On the National Rally side, Bayrou's chances of survival at Matignon are no better. Hiding behind their screens while waiting for the official word, that of Jordan Bardella, the Le Pen troops relayed without delay the party leader's sentence: "François Bayrou has just announced the end of his government, undermined by its complacent inaction." While Bardella indicated that her party would "never" vote for confidence, Marine Le Pen clarified that her troops in the Assembly would vote against it, the Pas-de-Calais MP denouncing measures that were "as unfair as they were ineffective." In mid-July, after the announcement of Bayrou's budget plan, Le Pen was already vilifying an "unworthy" budget and opposing tax increases. Clinging to its obsessions, the far right continues to call for a crackdown on the "cost of immigration," notably through the implementation of national preference in the granting of social benefits, and a cut in France's contribution to the European Union. "The decisions you have made are profoundly unfair to French women and men, but, moreover, they will fail to restore France's finances," Le Pen insisted on July 25 in a letter addressed to the Prime Minister.

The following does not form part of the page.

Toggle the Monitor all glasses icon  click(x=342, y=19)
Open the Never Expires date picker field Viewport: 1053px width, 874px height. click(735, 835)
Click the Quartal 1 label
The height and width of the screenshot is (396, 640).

Before the confidence vote was announced, the RN had repeated that it wanted to wait until the start of the budgetary season in Parliament in October to reveal its hand. A story of playing the responsibility card, when the rebels promised a motion of censure as soon as the parliamentary session resumed? Faced with the new situation, the RN is nevertheless reconnecting with its anti-system fiber . "Our fellow citizens also know who is responsible for this collapse, namely the parties of the system that we have been fighting for so many years: left, right and Macronists," reacted Le Pen, taking up the old Le Penist rhetoric of the "UMPS". More than the fall of the head of government, the RN claims above all to want a new dissolution. Even if, condemned to a sentence of ineligibility with immediate execution , Marine Le Pen could only gain a limited advantage from it.